Extrait source —
----------

[8 mars] 5 questions à Irina Panfilov, chercheuse spécialiste des écoulements multiphasiques de fluides en milieux poreux

À l’occasion du 8 mars, Journée internationale pour les droits des femmes, zoom sur Irina Panfilov, chercheuse dans l’équipe IRM pour l’ingénierie du LEMTA, et maître de conférences à l’École Nationale Supérieure de Géologie (ENSG).

Peux-tu nous en dire plus sur ton parcours ?

Pour une chercheuse en France, j’ai un parcours atypique. Tout d’abord, je suis d’origine russe et j’ai commencé mes études et mon travail à Moscou. Là-bas, j’ai obtenu mon diplôme à l’Université du Pétrole et du Gaz de Goubkine, puis j’ai continué mes études encore une année à la Faculté des Maths Appliquées de l’Université de Lomonossov. Ensuite j’ai obtenu un poste à l’Institut des problèmes du pétrole et du gaz rattaché à l’Académie des Sciences de Russie.

----------

Exercice proposé — Recopiez à l'identique le passage de l'entretien avec Irina Panfilov qui va de « À l’occasion du » jusqu'à « ton parcours ? » inclus. Le matériel qui suit n'est pas nécessaire.

Extraits de données —
----------

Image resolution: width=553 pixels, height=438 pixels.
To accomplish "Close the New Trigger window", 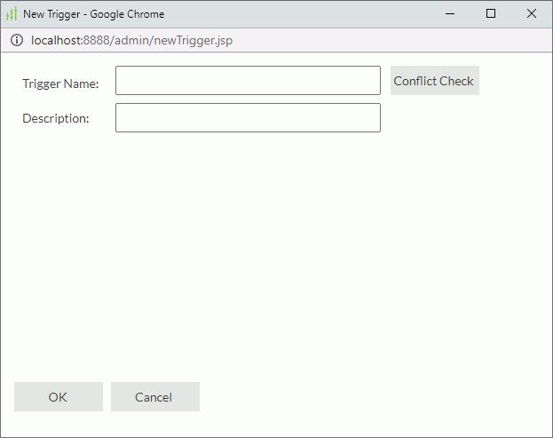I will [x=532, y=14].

----------

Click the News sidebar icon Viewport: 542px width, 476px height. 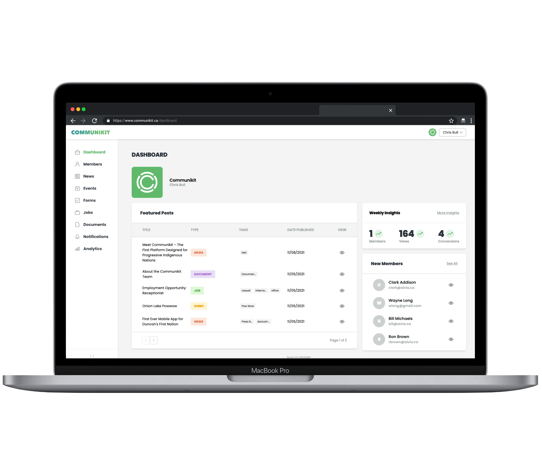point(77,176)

----------

Solution complète —
À l’occasion du 8 mars, Journée internationale pour les droits des femmes, zoom sur Irina Panfilov, chercheuse dans l’équipe IRM pour l’ingénierie du LEMTA, et maître de conférences à l’École Nationale Supérieure de Géologie (ENSG).

Peux-tu nous en dire plus sur ton parcours ?